Enquanto experiência artística, quebra a promessa de Sherman de não dar continuidade à série fotográfica, que diz ter esgotado qualquer possibilidade de esteriótipo de mulher depois de 69 heroínas. Dorine denota o fracasso estetizado. Privada do glamour lacônico peculiar às primeiras musas, passa a integrar o grupo como anti-heroína.
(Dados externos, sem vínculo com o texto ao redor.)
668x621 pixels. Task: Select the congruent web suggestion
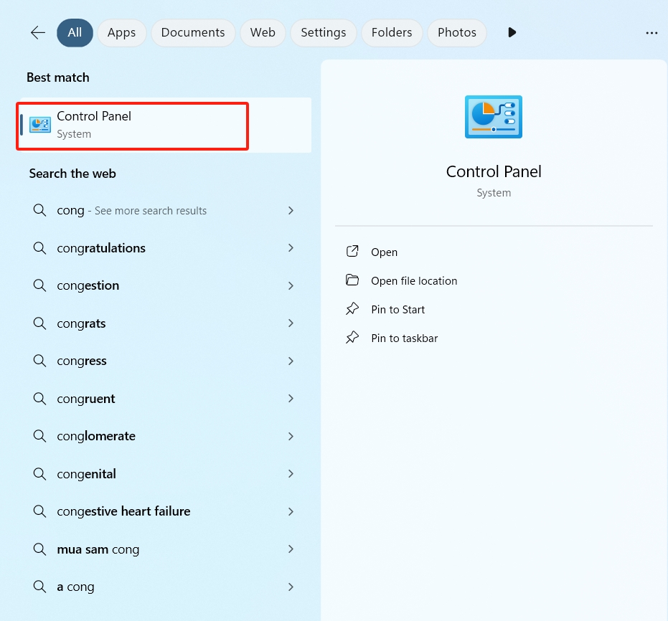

Não evoca padrões de consumo, mas atesta ironia em tirar do escuso um modelo de superação.

Office Killer e o padrão Dorine atualizam os questionamentos sobre o papel da mulher, que a artista teceu nos anos 70, 80 e, agora 90. As indagações já eram outras: não mais mulher-objeto, mulher-fetiche; mas mulher-solidão e mulher-crise numa década de desapego, banalização da violência e erradicação completa de valores ético-familiares. De qualquer forma, permanece o incômodo ao espectador do tempo corrente em perceber-se igual e, portanto, inautêntico, irreal, efêmero.
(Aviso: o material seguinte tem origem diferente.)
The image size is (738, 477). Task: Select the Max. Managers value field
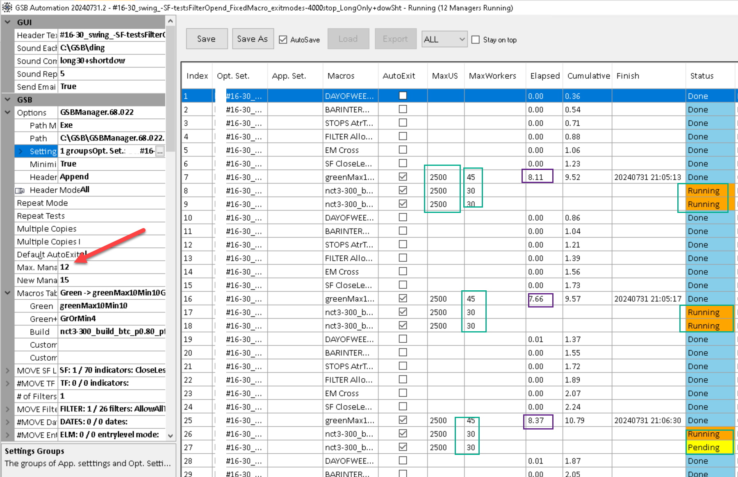[112, 267]
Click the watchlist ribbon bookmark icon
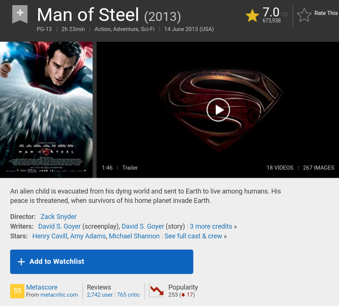 [x=20, y=14]
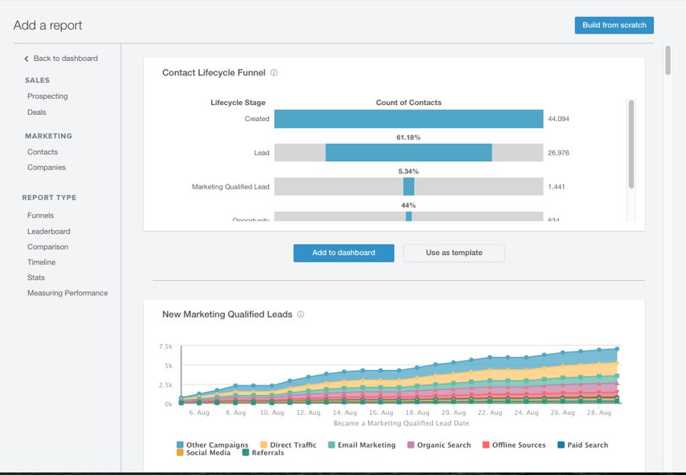The image size is (686, 475).
Task: Click the Build from scratch button
Action: pyautogui.click(x=614, y=24)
Cindy Sherman, ao questionar o sujeito de quem fala e, por conseguinte, o sujeito de quem capta atenção, está problematizando também a si mesma. Em primeira instância enquanto “igual” –a exemplo do tornar-se medida nos Untitled...­- e, logo, enquanto artista, mediadora de ensaios taxonômicos sobre o mundo que percebe.

Que lugar deve ocupar o artista? Com quem deve comunicar-se? A opção por falar em códigos que não os seus -tanto em Untitled..., mas mais ousadamente em Office Killer- evidencia a autonomia da artista em distanciar-se do circuito que a legitima e a compreende e arriscar-se na vida dos “iguais”, na língua “sem legenda” dos “iguais”.

Arte, para Cindy Sherman, é estar em todos os lugares. Essa é sua força, essa é sua política, essa é sua persistência. O incômodo de ambas as partes sempre deve haver. Isso é arte. Arte é trânsito, é perspectiva, é desentendimento, é representação. Dentro e fora do cubo branco.